Jul 16, 2012

My Experience of Hurricane Katrina & How It Changed My Life...pt. 2

We arrived in Baton Rouge at my aunt's co-workers home around 9pm.  We piled out of our vehicles, having dropped our passengers off, and headed inside to hopefully rest and watch the news to see if we could find out what was going on in the hell bowl we'd just left.  Let me go back a just a bit and explain something about this hurricane.  The day after the hurricane my uncle and I attempted to drive to my home to access the damages.  Needless to say we never made it as there were too many streets flooded to get to it.  On the day we evacuated our caravan tried once more to get to Hollygrove to check my house but as we got to S. Claiborne and Nashville Avenues it became clear this was not meant to be.  We watched as water came shooting up from the man hole covers in the middle of the street as I desperately pleaded with God to give me the mental capacity to figure out a dry route to my home.  Didn't happen.  However it later became clear that I was guided on that route for a reason.  That reason was to witness how our city was flooding.  Yes there were many canal breaches and every neighborhood flooded in a unique way.  However there's one thing I'd like to clear up for those of you who didn't have this experience.  There was no wall of water rolling down the streets during the flood that followed the hurricane.  The water came from right underground via city drains and man holes.  This is why, if you've spoken to anyone who was stranded by the flooding the story is always the same.  We went outside and saw a little flooding.  About an hour later the water was a few feet higher and as we prepared to leave we realized the water was too high to go anywhere.  The flood waters snuck up on us so fast because we couldn't see it coming.  It came from underground.  Many people think "why didn't those people just leave?"  Simply put, they tried to but couldn't.  This city was not devastated by Hurricane Katrina, it was devastated by the flood that followed a day or two later.  This is why so many people got stranded.
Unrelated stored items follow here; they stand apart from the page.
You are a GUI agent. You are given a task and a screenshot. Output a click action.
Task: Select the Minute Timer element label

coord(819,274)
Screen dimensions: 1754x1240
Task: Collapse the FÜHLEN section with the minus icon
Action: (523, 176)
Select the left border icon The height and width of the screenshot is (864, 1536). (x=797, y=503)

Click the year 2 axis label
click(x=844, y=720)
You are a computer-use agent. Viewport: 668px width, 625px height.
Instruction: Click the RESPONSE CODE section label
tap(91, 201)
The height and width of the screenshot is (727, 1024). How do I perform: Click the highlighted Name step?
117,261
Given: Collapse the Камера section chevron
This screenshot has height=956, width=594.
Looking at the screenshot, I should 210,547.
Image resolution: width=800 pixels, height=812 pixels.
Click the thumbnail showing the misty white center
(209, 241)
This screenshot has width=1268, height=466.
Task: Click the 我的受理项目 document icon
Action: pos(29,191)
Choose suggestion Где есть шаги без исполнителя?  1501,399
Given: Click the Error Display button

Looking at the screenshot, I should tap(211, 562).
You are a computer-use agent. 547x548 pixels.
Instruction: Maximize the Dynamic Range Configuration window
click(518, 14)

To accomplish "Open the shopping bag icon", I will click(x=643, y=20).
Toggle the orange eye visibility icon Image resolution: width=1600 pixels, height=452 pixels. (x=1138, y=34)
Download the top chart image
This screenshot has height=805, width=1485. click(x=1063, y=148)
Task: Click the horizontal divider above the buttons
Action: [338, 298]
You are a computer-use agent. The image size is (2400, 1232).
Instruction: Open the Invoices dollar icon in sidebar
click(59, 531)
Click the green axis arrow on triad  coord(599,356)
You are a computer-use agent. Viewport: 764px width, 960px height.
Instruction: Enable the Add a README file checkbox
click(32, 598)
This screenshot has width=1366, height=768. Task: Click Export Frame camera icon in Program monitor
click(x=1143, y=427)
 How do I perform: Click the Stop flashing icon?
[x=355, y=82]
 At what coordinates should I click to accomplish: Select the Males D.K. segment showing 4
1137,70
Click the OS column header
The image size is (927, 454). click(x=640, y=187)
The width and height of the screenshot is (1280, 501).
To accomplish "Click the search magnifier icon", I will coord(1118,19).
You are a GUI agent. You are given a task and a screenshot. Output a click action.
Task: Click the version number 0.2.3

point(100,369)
After figuring out where the 9 evacuees were going to sleep in the 2 bedroom house, we settled in and turned on CNN.  Desperately awaiting some official word on what was happening to our beloved city, I more than anyone else was glued to the screen.  Everyone else had had a chance to leave the city with some sense of hope as they'd been able to see just what damage had occurred to their homes.  Everyone but me.  I was clueless.  I'd only purchased my home 2 months and 5 days prior to the hurricane and had not been aware just how badly it flooded in that part of Hollygrove.  I was terrified.  I had no idea what to expect.  Not being able to get to my home before I left only added to the anxiety I felt.  Was my home being looted?  Were all the precious keepsakes that my mother treasured being tossed around like old dishrags?  And the worse thought of all...Was my mother's body still safe in the ground or was her casket floating toward Lake Pontchartrain? (A very real fear in New Orleans.)  I had so many questions and none of the news stations were offering any specific answers.  As we watched people being plucked from roofs, we waited, hoped that maybe one of them would visit our neighborhoods.  We prayed for a glimpse of a neighbor who might be able to expound on what was happening in the areas we were familiar with.  All for naught.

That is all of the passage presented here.